Bad things happen slowly. Like quick sand that really isn't very quick, the La Brea Tar Pits, car accidents even. You feel yourself sucked down into it, thick, stuck in a moment, and time lurches forward as you slowly realize that something is wrong.
I bit into a sugar snap pea once that was filled with maggots. Crunch and movement and then this horrid recognition, a clogged hourglass of realization that what was in my mouth was neither sugar nor snap nor pea.
Last night Zoey and I went to pick up Bryan from the ferry. Usually we wait in the car for him, but last night we got there 20 minutes early so we waited at the dock. Zoey loves to watch the boats on the water, the lights of the city across the bay. She was wearing a new winter hat, so warm and toasty. She stood on the concrete bench and laughed at the waves lapping at the rocks beneath the dock. HA HA! I LAUGHING AT THE SPLISH! It was a fake laugh, full of bravado and two. We were outside alone in the dark crisp night; I did not have to tell her to use her inside voice. HA HA HA! I could see her breath carrying across the water.

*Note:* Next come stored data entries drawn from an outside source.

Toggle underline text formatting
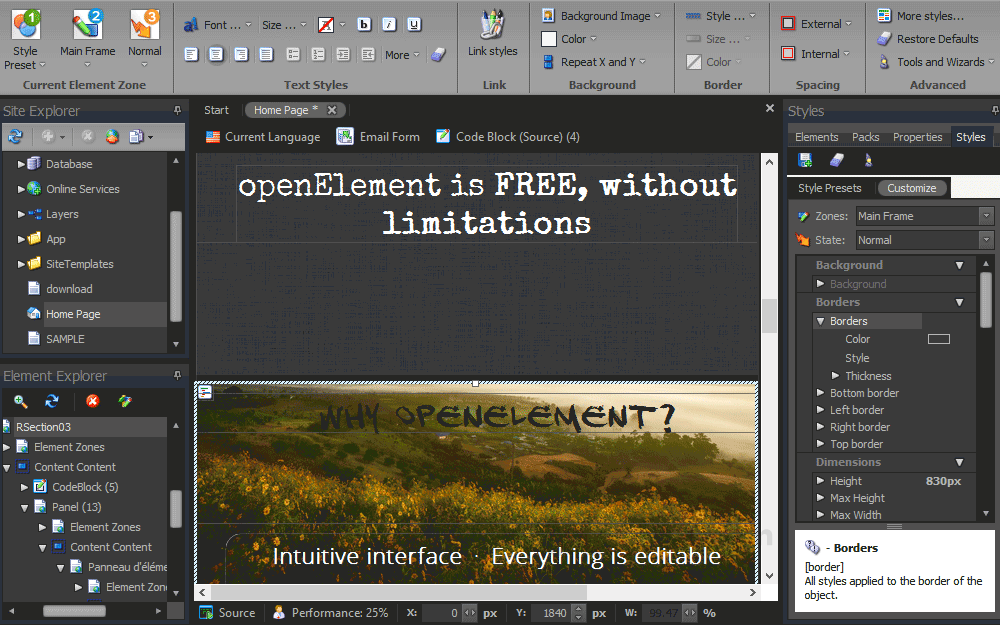The height and width of the screenshot is (625, 1000). click(x=414, y=23)
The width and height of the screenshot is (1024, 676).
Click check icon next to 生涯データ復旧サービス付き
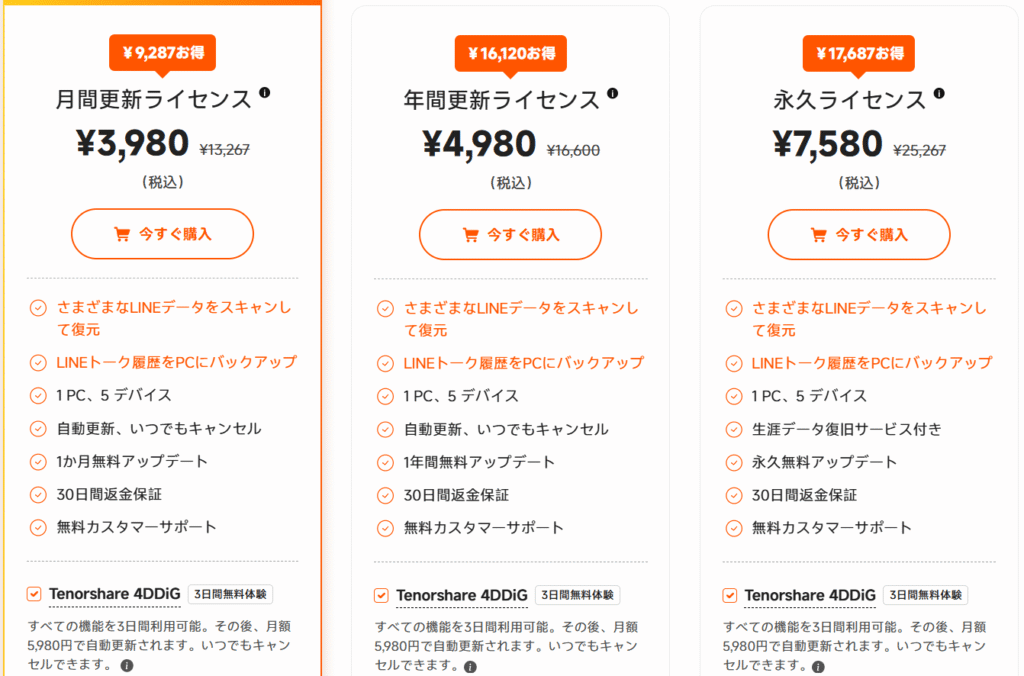(x=733, y=429)
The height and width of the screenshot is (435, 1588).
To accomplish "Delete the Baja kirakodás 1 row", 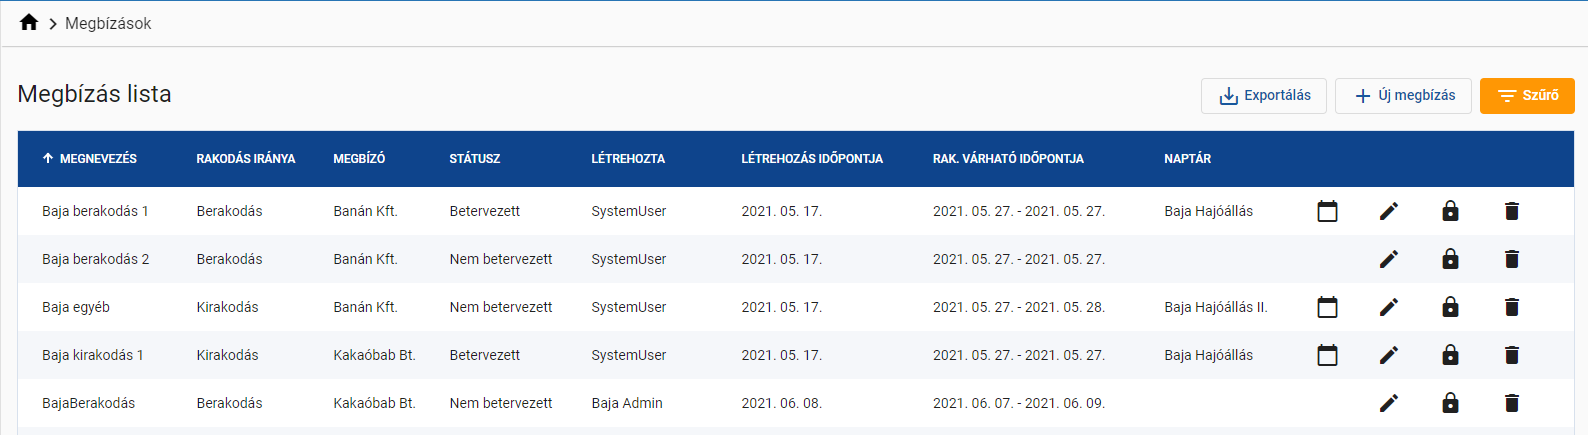I will [1511, 355].
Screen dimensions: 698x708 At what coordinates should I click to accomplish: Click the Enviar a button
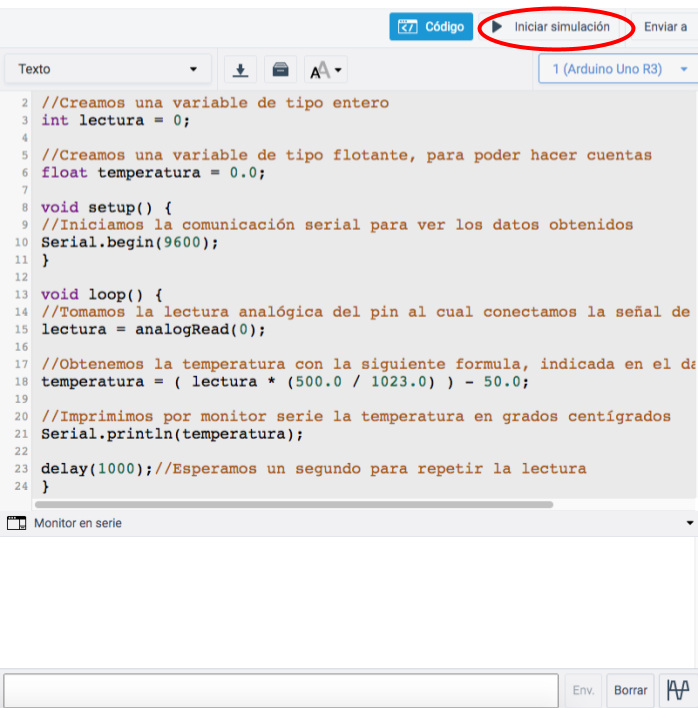pyautogui.click(x=665, y=27)
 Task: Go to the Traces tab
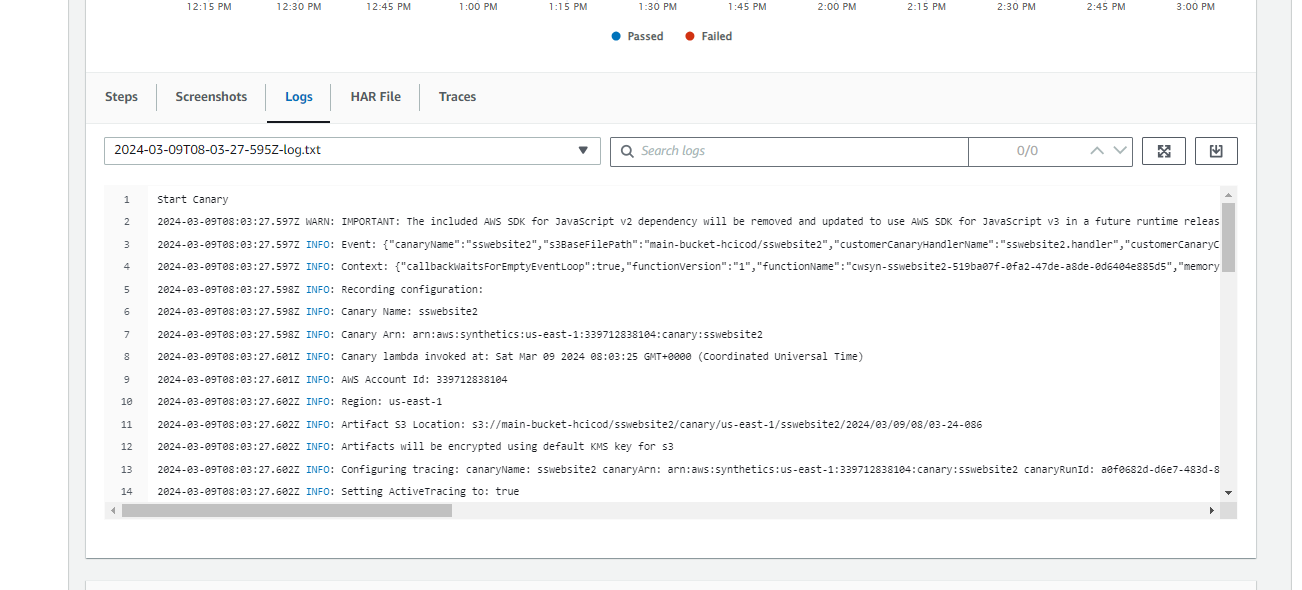pos(457,97)
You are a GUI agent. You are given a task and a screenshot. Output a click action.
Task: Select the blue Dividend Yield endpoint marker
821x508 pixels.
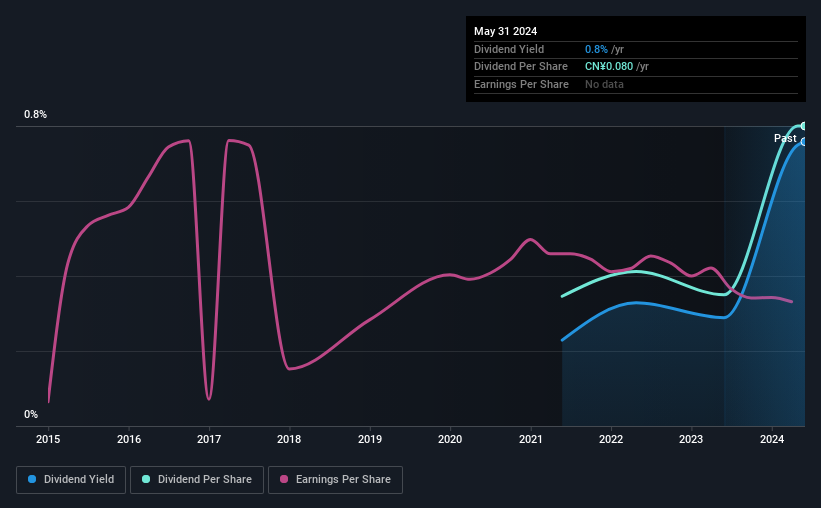click(x=803, y=142)
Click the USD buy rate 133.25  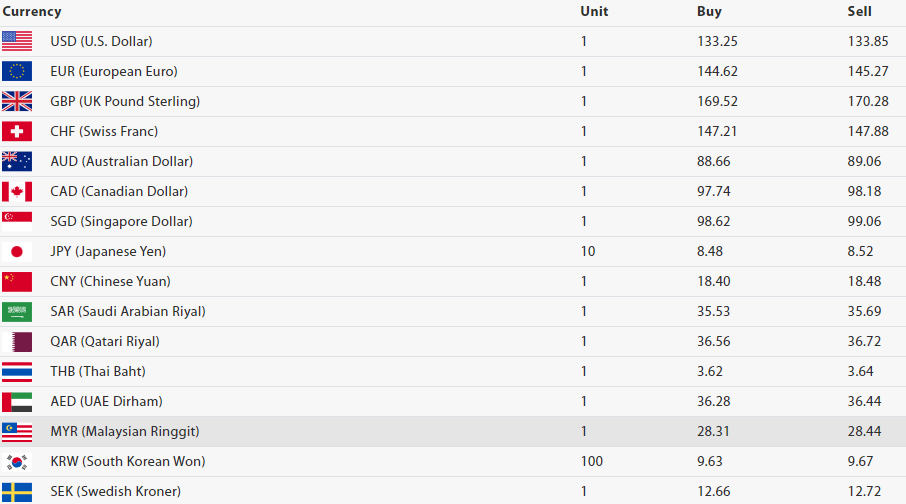[717, 41]
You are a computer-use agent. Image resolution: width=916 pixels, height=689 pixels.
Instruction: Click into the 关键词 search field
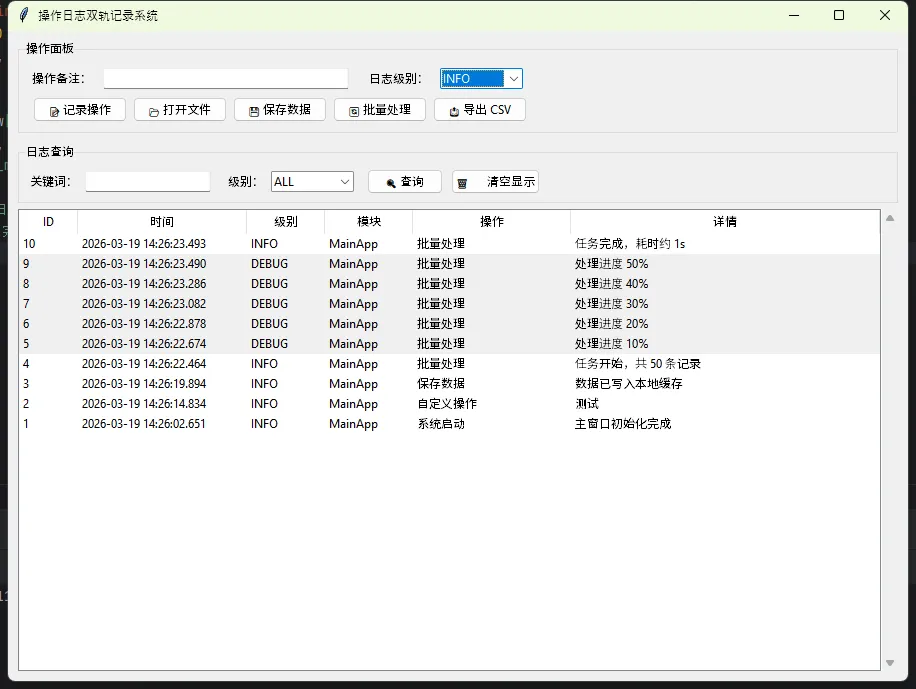pyautogui.click(x=148, y=182)
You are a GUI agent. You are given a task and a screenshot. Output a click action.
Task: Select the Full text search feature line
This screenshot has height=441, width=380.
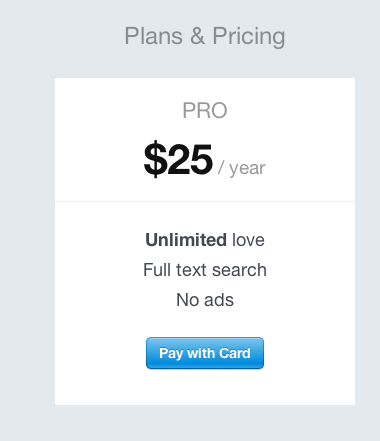click(x=205, y=270)
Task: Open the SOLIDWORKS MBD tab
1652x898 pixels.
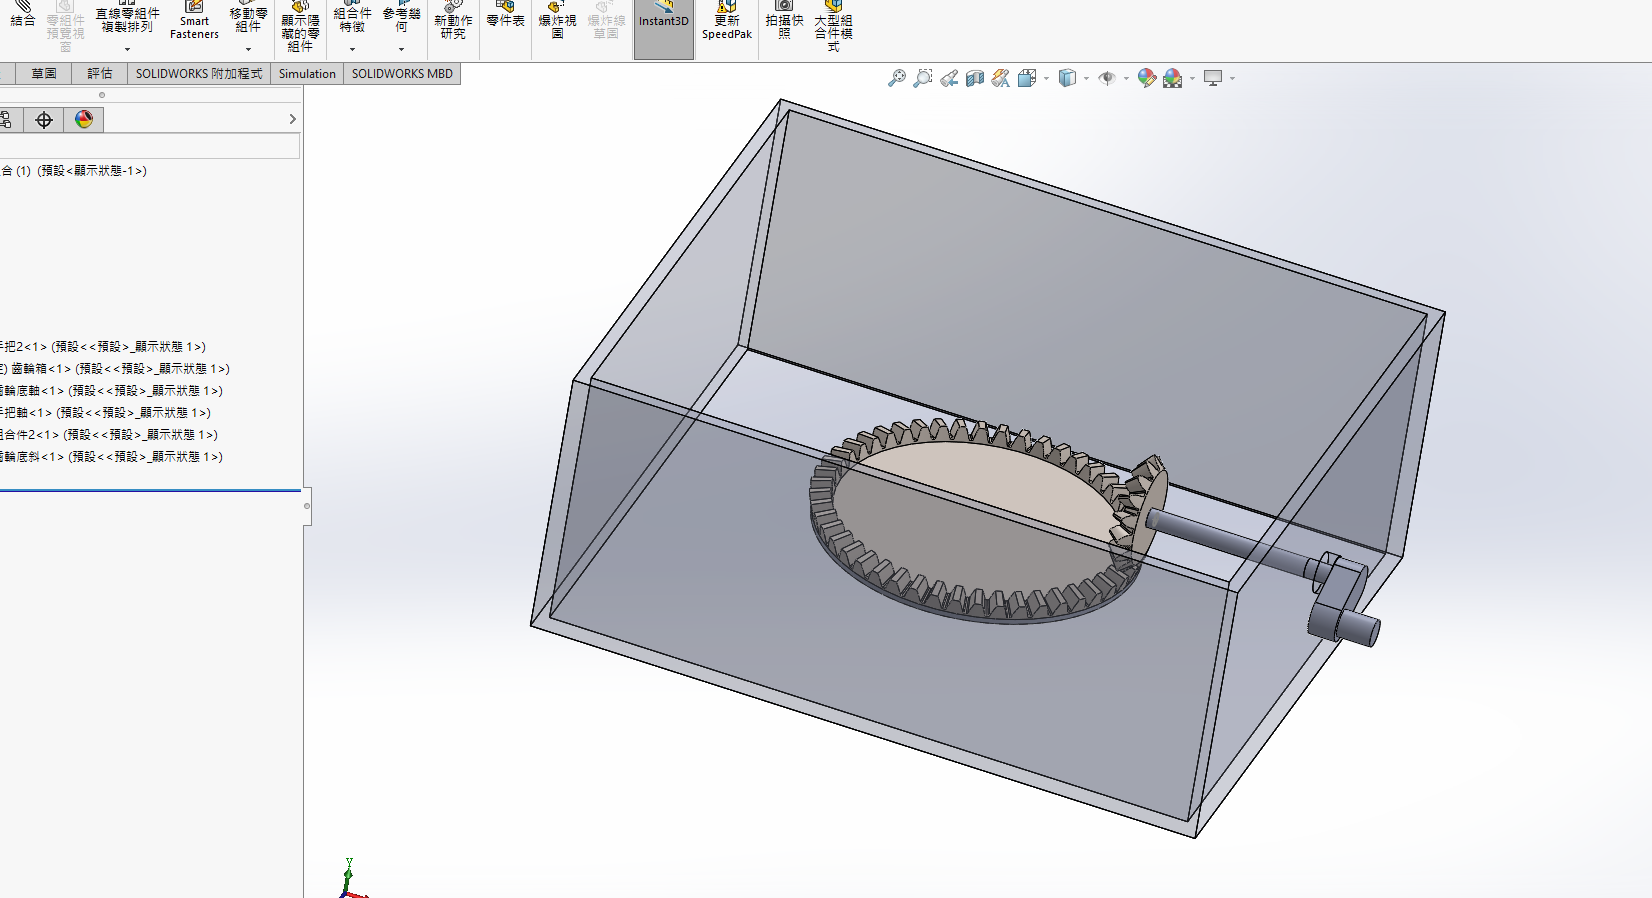Action: pos(402,73)
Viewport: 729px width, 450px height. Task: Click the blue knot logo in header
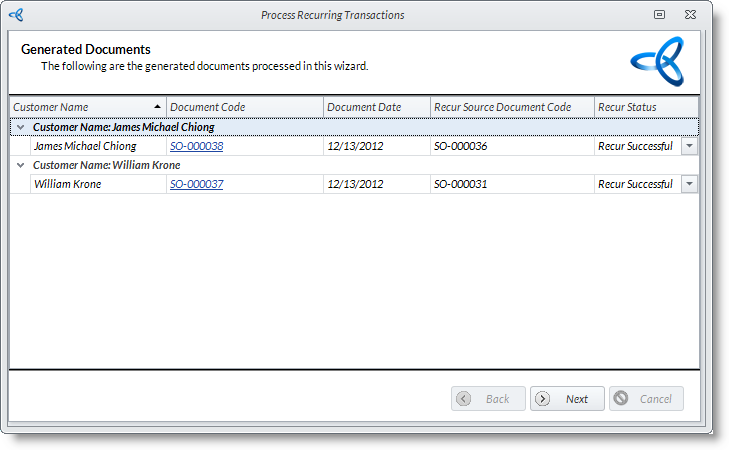click(x=656, y=62)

What's your name? A voice behind us. It was dark and I turned around and there was a man. I have always heard that the trouble with women is that they don't want to be rude.
Zoey, I said.
Her name is Zoey. And he came closer. There was no one else around.
Zoey, he said. He reeked of cigarettes and beer and had a very round face, that's all I know even though he was inches away.
Zoey, and he reached out his hand and cupped my daughter's face, stroking her cheek with his thumb. He smelled. Zoey was silent. The minute was made of molasses. I wrapped my arms around Zoey's legs on the bench and picked her up, but he moved closer and did not take his hand away.
Zoey. I did not want to be rude.
Hey, I said much too quietly. Zoey had stopped laughing. Splish, a soft splash, the water ceaselessly lapping in the dark. We were alone. I might have said no as I carried Zoey away a few feet in the dark. He stood there a minute or an hour and then floated away himself, buoyed by some unseen current, and smoked a cigarette beneath a tree, watching us in the dark.
Hey. Maybe a
no. I hate myself for what I did not do. Nothing happened but everything happened. I stood there and watched Zoey's big eyes grow even larger with the unknown, a dirty fat thumb stroking the pad of cheek just beneath. I am Zoey's mother, her protector, and in that long moment when my mind was playing catch up with the world I did not want to be rude.
Don't touch my child, is what I should have said.
Step the fuck away. I should have screamed, but for what? Maybe he was harmless, maybe he missed his own kids somewhere, I will never know. But I am not the mother of maybe and drunk men and what was in the air last night was neither sugar nor snap nor pea. It was so cold that I could see her breath and I didn't do enough to stop what thankfully did not happen.